Prince Faisal bin Bandar(left), Savvy's vice chairman and Brian Ward (right), the company's CEO. Photo: Fan yicheng/Jiemian News

China has become a global game-development hub. Mobile hits like Honor of Kings and rising console titles such as Black Myth: Wukong have demonstrated China's growing creative strength. Ward added that Chinese developers have shown a unique ability to bring ancient history and mythology to life through games — a genre less common in the West but one that resonates in the Middle East.

Savvy entered China in 2023 with a 1.8 billion-yuan (US$250 million) investment for a 30% stake in Hero Esports, becoming its largest institutional shareholder. Headquartered in Shanghai, Hero runs major tournaments including the King Pro League for Honor of Kings, the Olympic Esports Week, and the esports events at the Hangzhou Asian Games.

This May, Hero hosted the Asia Champions League (ACL) in Shanghai, drawing more than 1,200 teams and 10,000 players—the largest esports event in Asia. Under its partnership with Savvy, 16 winning teams qualified directly for next year's Esports World Cup (EWC) in Riyadh.

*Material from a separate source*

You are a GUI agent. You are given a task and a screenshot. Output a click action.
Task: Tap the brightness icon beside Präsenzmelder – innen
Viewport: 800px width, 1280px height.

Ward described Hero as "a strong-performing investment," adding that China's esports market is more mature and offers lessons Savvy can replicate or adapt in Western markets.

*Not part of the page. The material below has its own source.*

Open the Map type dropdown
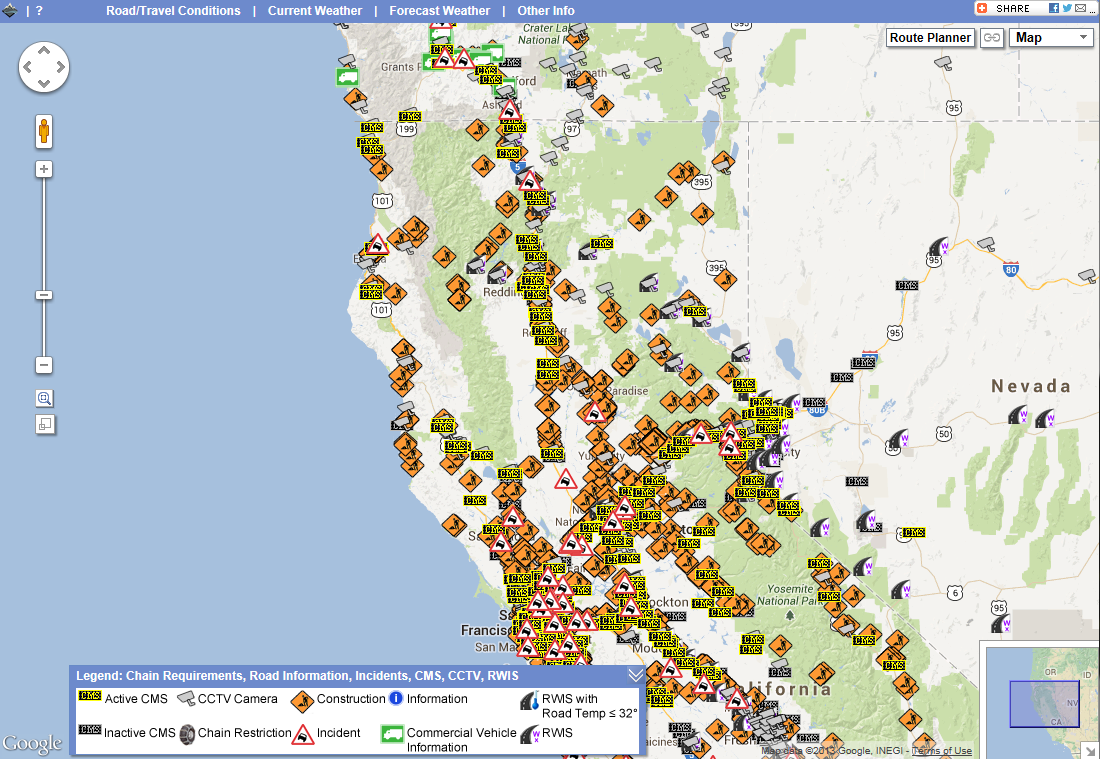 coord(1050,37)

Prince Faisal said Savvy sees China as a long-term strategic market and plans to expand beyond tournaments into tourism and game co-development. He said he hopes more Chinese teams and fans will travel to Riyadh for the next EWC — "as part of a tourism experience, not just a participation in the event."

Saudi Arabia has made gaming a key pillar of its economic diversification push under Vision 2030, aiming to foster 250 local gaming companies, create about 40,000 jobs and rank among the world's top three markets by the end of the decade. Savvy's partnership with Hero shows how Saudi capital and Chinese creativity could complement each other as the kingdom builds out its global gaming ambitions.

For Savvy, closer ties with China could make Asia its next growth engine and further establish Saudi Arabia as a rising hub in the global games industry.